O que a esquerda brasileira deve aprender das eleições argentinas?

O que a esquerda brasileira deve aprender das eleições argentinas?

Aprendendo as manobras da burguesia na Argentina para que essas manipulações não passem mais no Brasil.

A FIT-U (Frente de Esquerda-Unidade) é uma frente eleitoral encabeçada pelo PTS, o Partido Obrero, a Esquerda Socialista e o MST (Movimento Socialista dos Trabalhadores).

A queda da votação foi do 50%, apesar de agora ter somado os votos do MST.

A pergunta que a esquerda devia fazer é como pode a esquerda centrista argentina ter perdido esse número de votos enquanto Milei os ganhou?
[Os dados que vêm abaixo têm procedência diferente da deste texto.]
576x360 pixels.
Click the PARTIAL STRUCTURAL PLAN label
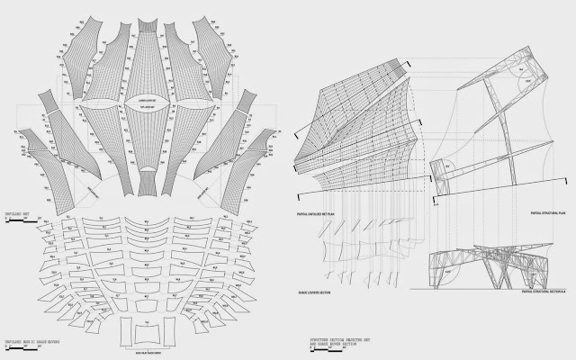(538, 214)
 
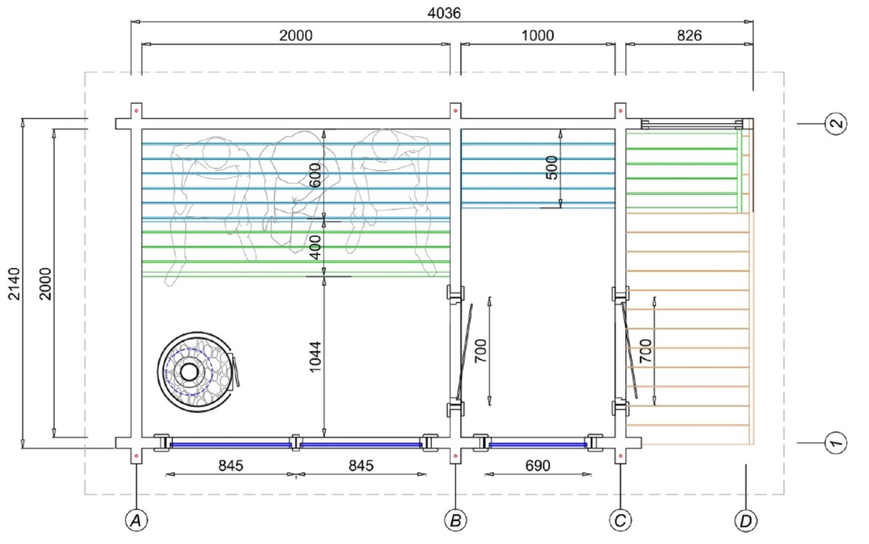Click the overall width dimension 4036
pyautogui.click(x=444, y=12)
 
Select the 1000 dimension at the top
pyautogui.click(x=538, y=35)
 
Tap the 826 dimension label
pyautogui.click(x=689, y=35)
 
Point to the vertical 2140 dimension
pyautogui.click(x=14, y=283)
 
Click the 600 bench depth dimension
pyautogui.click(x=315, y=175)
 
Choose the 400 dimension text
pyautogui.click(x=315, y=247)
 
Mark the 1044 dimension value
pyautogui.click(x=315, y=356)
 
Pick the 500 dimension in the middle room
pyautogui.click(x=551, y=168)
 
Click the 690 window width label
pyautogui.click(x=538, y=465)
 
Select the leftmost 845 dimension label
pyautogui.click(x=230, y=465)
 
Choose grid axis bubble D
pyautogui.click(x=745, y=520)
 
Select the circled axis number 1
pyautogui.click(x=835, y=442)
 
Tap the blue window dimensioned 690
pyautogui.click(x=538, y=445)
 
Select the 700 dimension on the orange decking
pyautogui.click(x=645, y=351)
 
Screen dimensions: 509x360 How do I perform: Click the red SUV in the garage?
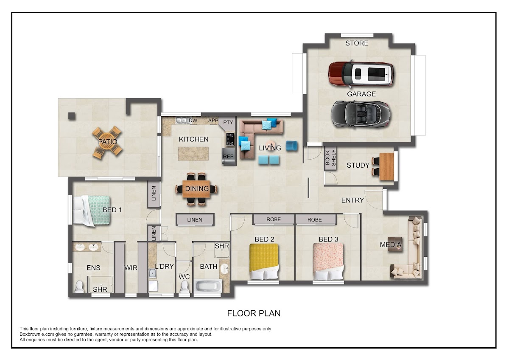(361, 74)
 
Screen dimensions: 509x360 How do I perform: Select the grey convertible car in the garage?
(361, 114)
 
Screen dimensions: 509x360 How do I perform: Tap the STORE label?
(357, 43)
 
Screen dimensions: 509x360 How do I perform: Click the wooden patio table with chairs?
(107, 142)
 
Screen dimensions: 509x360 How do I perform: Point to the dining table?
(196, 189)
A resposta deve ser clara. Milei apresentou um programa pela extrema direita à crise.

A FIT-U fez uma campanha eleitoralista orientada a ganhar votos e se embrenhou numa briga de foice por cargos.
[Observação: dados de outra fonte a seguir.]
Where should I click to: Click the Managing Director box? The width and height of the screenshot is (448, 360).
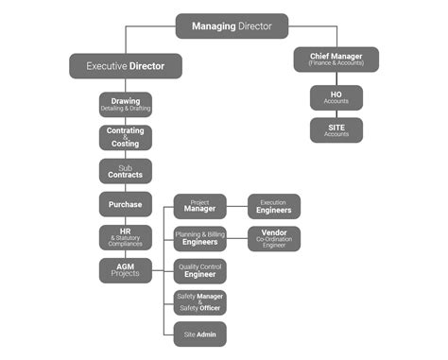pyautogui.click(x=232, y=26)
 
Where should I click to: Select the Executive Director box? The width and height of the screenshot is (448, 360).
pyautogui.click(x=125, y=66)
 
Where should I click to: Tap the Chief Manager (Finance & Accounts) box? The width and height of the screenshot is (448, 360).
pyautogui.click(x=336, y=60)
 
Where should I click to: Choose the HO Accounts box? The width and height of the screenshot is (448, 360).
pyautogui.click(x=336, y=97)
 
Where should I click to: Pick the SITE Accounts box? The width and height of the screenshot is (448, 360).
pyautogui.click(x=336, y=130)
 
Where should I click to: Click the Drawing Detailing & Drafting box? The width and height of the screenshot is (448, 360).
pyautogui.click(x=126, y=104)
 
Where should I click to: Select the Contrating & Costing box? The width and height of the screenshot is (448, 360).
pyautogui.click(x=126, y=138)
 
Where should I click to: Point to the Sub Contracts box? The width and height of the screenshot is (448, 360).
pyautogui.click(x=126, y=171)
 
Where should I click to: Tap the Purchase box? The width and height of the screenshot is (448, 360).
pyautogui.click(x=126, y=204)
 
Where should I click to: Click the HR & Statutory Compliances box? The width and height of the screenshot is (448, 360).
pyautogui.click(x=126, y=237)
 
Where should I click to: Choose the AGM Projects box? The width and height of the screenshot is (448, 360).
pyautogui.click(x=126, y=270)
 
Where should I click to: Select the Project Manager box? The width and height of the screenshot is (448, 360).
pyautogui.click(x=199, y=206)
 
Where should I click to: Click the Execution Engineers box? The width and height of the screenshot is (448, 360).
pyautogui.click(x=274, y=206)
O candidato do Partido Obrero, Javier Solano, obteve apenas 0,8% dos votos e como partido somente conseguiu superar a cláusula de barreiras na Cidade de Buenos Aires e na Província de Salta.

A votação nos bairros pobres foi fraca e em grande medida sucumbiu a Milei.
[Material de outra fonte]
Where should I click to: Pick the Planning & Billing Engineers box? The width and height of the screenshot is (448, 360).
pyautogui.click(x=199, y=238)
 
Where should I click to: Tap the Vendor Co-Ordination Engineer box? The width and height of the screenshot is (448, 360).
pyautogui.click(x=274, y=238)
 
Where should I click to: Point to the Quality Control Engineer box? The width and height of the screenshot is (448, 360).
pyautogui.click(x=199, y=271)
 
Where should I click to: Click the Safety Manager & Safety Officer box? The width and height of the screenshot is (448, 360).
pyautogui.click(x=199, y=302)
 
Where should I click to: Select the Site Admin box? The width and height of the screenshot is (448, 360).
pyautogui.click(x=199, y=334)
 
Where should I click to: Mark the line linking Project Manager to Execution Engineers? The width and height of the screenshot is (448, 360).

Isso é fruto da política parlamentarista e da dissolução das bandeiras de luta revolucionárias no movimento popular geral.

A FIT-U não conseguiu ultrapassar a cláusula de barreiras em 11 províncias.

Como os trabalhadores não estão sendo chamados a lutar para enfrentar a crise e a campanha está centrada em enfrentar a extrema direita, igualzinho ao que foi feito no Chile, na Colômbia e no Brasil, até o potencial eleitoral será direcionado a enfrentar a Milei.

Isso que dizer que a votação de outubro na candidata do PTS será pírrica porque os votos serão direcionados para a direita tradicional e o peronismo em contra da nova extrema direita.

O cretinismo parlamentar só conduz à incorporação ao estado burguês e ao abandono das bandeiras de luta.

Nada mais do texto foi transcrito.